Input records Block Start
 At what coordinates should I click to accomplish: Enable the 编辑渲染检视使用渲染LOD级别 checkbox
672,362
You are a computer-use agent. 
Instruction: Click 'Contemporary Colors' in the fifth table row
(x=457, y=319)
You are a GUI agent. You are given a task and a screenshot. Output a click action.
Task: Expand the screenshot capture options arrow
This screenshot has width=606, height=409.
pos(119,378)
Input records Block End
Input records Block Start
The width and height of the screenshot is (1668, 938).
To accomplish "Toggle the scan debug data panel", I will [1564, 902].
Input records Block End
= Task requirements =
Pull out every line in the data above that has the word "agent".

= The answer =
You are a computer-use agent. 
You are a GUI agent. You are given a task and a screenshot. Output a click action.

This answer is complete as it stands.